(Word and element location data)

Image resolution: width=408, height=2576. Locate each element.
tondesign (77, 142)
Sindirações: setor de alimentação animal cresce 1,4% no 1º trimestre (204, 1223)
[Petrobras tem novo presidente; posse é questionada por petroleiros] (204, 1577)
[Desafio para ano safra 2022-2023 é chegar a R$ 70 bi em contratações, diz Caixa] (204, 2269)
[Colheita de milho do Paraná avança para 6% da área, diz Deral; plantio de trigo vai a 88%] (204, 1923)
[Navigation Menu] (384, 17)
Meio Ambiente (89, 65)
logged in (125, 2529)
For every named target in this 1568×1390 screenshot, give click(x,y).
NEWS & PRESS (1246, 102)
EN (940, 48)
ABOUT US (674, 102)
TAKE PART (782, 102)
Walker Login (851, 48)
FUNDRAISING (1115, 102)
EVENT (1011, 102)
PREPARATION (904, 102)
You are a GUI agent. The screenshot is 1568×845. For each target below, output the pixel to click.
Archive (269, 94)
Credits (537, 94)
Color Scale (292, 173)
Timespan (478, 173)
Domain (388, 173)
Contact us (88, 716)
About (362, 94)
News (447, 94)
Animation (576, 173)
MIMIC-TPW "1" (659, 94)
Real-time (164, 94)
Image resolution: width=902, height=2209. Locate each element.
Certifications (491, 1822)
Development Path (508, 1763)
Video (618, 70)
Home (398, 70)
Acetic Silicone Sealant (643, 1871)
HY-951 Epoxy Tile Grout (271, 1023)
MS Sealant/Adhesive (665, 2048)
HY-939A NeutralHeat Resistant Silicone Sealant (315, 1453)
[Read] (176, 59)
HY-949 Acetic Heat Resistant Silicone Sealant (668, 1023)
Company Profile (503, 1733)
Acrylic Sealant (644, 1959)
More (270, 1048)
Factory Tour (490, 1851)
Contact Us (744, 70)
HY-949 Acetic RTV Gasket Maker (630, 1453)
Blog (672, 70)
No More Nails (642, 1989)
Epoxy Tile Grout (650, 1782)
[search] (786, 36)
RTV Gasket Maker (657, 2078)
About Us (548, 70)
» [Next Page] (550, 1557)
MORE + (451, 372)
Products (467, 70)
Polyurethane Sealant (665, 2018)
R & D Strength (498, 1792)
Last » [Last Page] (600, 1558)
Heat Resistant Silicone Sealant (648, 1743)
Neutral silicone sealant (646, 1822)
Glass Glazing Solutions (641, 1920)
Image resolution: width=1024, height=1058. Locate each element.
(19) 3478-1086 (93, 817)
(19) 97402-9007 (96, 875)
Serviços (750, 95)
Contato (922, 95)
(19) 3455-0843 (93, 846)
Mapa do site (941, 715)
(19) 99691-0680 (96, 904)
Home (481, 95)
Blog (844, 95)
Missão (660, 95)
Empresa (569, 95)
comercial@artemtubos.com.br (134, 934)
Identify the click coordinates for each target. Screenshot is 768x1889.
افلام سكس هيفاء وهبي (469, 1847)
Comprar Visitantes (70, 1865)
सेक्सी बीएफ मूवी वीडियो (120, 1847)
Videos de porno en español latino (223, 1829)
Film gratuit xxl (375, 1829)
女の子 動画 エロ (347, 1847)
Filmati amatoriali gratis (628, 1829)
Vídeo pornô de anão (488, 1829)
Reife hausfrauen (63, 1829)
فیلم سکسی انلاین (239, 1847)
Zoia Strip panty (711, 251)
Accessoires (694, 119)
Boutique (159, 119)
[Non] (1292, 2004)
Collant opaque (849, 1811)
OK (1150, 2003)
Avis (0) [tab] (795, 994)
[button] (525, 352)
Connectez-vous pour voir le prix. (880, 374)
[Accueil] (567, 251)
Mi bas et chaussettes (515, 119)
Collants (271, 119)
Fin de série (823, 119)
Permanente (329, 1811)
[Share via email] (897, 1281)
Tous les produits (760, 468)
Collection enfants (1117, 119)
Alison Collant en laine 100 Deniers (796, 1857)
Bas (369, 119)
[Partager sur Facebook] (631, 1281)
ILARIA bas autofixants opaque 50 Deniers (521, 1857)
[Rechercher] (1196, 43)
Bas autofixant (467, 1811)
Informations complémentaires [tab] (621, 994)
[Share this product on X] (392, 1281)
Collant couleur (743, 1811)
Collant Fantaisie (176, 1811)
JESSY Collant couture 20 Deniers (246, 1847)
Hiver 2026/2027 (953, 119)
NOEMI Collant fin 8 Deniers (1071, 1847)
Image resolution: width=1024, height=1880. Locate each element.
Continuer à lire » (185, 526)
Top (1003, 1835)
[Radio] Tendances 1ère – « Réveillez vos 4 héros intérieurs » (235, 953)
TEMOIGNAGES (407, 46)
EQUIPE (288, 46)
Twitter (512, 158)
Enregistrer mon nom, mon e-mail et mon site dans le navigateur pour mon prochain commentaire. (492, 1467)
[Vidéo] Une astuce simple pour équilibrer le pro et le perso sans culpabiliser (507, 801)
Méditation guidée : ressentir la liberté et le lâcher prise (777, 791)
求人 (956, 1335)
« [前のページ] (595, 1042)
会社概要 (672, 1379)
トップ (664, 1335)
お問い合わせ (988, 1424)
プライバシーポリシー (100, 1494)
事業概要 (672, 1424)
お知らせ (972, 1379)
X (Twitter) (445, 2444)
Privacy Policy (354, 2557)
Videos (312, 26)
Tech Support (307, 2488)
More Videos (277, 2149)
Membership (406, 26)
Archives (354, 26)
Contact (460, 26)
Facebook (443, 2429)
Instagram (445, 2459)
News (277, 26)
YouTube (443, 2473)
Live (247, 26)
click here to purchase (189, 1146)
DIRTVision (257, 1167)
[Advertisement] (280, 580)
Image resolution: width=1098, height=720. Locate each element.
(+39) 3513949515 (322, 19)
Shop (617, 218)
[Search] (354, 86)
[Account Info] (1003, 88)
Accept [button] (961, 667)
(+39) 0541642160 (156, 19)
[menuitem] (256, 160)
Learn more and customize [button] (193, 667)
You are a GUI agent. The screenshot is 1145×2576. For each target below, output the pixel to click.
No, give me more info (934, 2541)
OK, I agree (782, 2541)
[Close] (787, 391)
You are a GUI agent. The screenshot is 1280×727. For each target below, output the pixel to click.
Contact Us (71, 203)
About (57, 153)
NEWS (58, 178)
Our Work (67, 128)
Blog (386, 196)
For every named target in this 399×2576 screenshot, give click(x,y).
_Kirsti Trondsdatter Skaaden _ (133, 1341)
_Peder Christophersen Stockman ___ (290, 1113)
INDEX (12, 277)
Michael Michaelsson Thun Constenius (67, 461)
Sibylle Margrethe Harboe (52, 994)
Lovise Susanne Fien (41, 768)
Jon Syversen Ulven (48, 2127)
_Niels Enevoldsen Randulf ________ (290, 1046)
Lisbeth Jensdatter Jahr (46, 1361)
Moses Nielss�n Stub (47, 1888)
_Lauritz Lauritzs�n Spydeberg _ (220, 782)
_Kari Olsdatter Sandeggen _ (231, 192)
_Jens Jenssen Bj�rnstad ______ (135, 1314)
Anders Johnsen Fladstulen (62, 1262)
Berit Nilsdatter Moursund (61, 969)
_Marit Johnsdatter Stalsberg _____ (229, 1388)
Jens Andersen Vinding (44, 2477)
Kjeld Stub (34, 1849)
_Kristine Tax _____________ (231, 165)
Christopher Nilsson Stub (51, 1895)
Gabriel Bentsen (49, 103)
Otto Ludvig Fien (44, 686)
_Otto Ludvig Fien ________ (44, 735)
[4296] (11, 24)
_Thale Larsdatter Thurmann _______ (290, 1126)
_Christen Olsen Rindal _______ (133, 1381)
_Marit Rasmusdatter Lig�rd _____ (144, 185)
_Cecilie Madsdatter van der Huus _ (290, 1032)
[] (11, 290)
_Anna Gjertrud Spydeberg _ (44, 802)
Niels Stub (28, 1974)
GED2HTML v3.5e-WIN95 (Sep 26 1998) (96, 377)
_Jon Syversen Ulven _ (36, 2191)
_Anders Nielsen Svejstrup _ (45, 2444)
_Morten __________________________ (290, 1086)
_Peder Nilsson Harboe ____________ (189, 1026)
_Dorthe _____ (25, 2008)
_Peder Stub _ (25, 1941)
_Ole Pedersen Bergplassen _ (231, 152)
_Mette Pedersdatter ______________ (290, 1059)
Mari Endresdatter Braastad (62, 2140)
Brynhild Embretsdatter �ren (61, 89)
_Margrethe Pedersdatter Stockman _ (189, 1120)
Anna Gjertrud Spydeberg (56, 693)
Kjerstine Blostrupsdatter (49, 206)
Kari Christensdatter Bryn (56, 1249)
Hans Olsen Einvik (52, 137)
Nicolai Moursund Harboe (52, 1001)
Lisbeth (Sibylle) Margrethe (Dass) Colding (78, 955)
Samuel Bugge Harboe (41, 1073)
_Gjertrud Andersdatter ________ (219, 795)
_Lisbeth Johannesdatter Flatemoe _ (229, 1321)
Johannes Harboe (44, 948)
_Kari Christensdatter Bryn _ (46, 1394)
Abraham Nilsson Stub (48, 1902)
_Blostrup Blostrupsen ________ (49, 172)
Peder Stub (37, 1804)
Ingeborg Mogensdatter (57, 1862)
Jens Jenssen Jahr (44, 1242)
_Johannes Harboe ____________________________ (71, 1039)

**Written task**
Please copy out verbatim the rows starting at the one that contains "Contact us (88, 716)" and ending at the one that contains "Zoia Strip panty (711, 251)", with both of those rows included.

**Solution for this exercise**
Contact us (88, 716)
About (362, 94)
News (447, 94)
Animation (576, 173)
MIMIC-TPW "1" (659, 94)
Real-time (164, 94)
Image resolution: width=902, height=2209. Locate each element.
Certifications (491, 1822)
Development Path (508, 1763)
Video (618, 70)
Home (398, 70)
Acetic Silicone Sealant (643, 1871)
HY-951 Epoxy Tile Grout (271, 1023)
MS Sealant/Adhesive (665, 2048)
HY-939A NeutralHeat Resistant Silicone Sealant (315, 1453)
[Read] (176, 59)
HY-949 Acetic Heat Resistant Silicone Sealant (668, 1023)
Company Profile (503, 1733)
Acrylic Sealant (644, 1959)
More (270, 1048)
Factory Tour (490, 1851)
Contact Us (744, 70)
HY-949 Acetic RTV Gasket Maker (630, 1453)
Blog (672, 70)
No More Nails (642, 1989)
Epoxy Tile Grout (650, 1782)
[search] (786, 36)
RTV Gasket Maker (657, 2078)
About Us (548, 70)
» [Next Page] (550, 1557)
MORE + (451, 372)
Products (467, 70)
Polyurethane Sealant (665, 2018)
R & D Strength (498, 1792)
Last » [Last Page] (600, 1558)
Heat Resistant Silicone Sealant (648, 1743)
Neutral silicone sealant (646, 1822)
Glass Glazing Solutions (641, 1920)
Image resolution: width=1024, height=1058. Locate each element.
(19) 3478-1086 (93, 817)
(19) 97402-9007 (96, 875)
Serviços (750, 95)
Contato (922, 95)
(19) 3455-0843 (93, 846)
Mapa do site (941, 715)
(19) 99691-0680 (96, 904)
Home (481, 95)
Blog (844, 95)
Missão (660, 95)
Empresa (569, 95)
comercial@artemtubos.com.br (134, 934)
Identify the click coordinates for each target. Screenshot is 768x1889.
افلام سكس هيفاء وهبي (469, 1847)
Comprar Visitantes (70, 1865)
सेक्सी बीएफ मूवी वीडियो (120, 1847)
Videos de porno en español latino (223, 1829)
Film gratuit xxl (375, 1829)
女の子 動画 エロ (347, 1847)
Filmati amatoriali gratis (628, 1829)
Vídeo pornô de anão (488, 1829)
Reife hausfrauen (63, 1829)
فیلم سکسی انلاین (239, 1847)
Zoia Strip panty (711, 251)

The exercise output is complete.